• WORK TO COMPLETE: The entries that follow include a run beginning at the line with "Task: Click the Note" and ending at the line with "Task: Click the gear icon on Settings tab"; restate that run word for word and leave the rest out.

• DATA FOR ANALYSIS:
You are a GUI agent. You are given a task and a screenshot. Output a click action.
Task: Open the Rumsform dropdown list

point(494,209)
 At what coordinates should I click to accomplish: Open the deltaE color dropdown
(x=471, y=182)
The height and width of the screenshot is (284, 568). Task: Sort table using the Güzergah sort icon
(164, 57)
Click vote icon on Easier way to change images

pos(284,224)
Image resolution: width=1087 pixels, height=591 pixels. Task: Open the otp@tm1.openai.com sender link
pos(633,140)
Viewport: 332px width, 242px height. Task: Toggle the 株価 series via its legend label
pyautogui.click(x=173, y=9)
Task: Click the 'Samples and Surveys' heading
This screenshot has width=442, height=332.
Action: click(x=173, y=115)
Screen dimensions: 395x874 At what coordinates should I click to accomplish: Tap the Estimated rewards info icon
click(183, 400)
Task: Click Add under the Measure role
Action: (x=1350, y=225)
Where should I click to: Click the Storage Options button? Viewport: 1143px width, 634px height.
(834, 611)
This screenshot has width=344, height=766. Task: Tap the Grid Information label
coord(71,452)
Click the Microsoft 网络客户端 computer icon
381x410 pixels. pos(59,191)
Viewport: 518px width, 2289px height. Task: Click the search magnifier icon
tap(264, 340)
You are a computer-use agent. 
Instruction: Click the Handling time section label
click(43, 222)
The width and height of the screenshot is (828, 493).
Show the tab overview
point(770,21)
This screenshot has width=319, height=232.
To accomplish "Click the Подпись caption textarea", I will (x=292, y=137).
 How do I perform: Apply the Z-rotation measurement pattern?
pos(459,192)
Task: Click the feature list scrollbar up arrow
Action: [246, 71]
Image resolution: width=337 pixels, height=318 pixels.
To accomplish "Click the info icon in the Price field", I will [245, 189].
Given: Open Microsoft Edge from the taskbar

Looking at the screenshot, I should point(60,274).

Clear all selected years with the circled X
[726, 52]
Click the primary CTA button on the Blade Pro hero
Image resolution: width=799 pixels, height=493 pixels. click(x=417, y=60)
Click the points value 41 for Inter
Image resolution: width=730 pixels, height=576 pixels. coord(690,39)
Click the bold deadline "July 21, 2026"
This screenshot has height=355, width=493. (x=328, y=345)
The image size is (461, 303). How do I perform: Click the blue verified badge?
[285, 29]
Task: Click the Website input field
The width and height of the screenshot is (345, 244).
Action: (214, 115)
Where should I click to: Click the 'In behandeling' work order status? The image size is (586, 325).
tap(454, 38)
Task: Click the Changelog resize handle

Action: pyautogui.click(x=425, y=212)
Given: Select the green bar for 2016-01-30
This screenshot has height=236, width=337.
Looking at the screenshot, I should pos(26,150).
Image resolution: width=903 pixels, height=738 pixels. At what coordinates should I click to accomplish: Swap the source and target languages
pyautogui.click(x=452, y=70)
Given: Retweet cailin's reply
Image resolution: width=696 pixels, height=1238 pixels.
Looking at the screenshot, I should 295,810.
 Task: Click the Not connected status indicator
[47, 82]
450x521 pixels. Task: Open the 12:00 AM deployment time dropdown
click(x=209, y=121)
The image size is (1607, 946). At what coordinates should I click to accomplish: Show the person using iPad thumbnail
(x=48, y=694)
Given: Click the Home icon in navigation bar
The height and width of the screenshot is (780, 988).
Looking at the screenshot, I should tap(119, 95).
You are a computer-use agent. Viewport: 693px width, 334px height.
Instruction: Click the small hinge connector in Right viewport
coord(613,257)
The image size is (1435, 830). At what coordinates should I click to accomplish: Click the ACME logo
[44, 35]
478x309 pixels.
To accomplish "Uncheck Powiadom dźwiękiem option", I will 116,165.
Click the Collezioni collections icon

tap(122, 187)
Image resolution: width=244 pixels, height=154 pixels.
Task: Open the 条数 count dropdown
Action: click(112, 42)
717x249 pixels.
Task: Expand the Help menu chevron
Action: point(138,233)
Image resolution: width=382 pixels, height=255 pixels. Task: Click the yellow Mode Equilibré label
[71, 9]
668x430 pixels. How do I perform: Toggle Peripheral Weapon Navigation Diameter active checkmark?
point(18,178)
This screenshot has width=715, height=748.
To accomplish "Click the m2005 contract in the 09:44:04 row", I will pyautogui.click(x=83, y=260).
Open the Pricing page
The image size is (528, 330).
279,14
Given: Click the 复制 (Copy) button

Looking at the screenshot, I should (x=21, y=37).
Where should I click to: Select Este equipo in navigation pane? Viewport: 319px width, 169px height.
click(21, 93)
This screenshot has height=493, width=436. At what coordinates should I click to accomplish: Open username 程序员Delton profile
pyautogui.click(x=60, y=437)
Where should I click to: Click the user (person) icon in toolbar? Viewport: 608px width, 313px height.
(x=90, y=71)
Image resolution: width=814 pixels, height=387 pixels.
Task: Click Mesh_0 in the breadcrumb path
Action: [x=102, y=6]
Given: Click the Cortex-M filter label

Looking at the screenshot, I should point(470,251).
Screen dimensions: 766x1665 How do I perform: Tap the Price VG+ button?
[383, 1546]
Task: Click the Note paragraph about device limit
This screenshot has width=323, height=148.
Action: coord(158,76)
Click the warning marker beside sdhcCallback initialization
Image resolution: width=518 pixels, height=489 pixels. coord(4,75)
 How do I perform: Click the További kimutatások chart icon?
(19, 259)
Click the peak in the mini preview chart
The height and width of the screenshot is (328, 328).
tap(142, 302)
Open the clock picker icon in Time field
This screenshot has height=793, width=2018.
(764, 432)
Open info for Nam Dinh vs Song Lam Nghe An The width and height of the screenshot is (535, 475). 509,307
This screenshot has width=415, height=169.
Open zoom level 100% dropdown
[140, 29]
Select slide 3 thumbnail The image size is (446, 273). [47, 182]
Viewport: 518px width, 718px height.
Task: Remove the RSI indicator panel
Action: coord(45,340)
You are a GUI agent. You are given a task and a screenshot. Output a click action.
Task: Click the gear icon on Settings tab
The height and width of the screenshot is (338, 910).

• SOLUTION TO THE PROBLEM:
Task: Click the Note paragraph about device limit
This screenshot has width=323, height=148.
Action: coord(158,76)
Click the warning marker beside sdhcCallback initialization
Image resolution: width=518 pixels, height=489 pixels. coord(4,75)
 How do I perform: Click the További kimutatások chart icon?
(19, 259)
Click the peak in the mini preview chart
The height and width of the screenshot is (328, 328).
tap(142, 302)
Open the clock picker icon in Time field
This screenshot has height=793, width=2018.
(764, 432)
Open info for Nam Dinh vs Song Lam Nghe An The width and height of the screenshot is (535, 475). 509,307
This screenshot has width=415, height=169.
Open zoom level 100% dropdown
[140, 29]
Select slide 3 thumbnail The image size is (446, 273). [47, 182]
Viewport: 518px width, 718px height.
Task: Remove the RSI indicator panel
Action: coord(45,340)
You are a GUI agent. You are given a task and a screenshot. Output a click action.
Task: Click the gear icon on Settings tab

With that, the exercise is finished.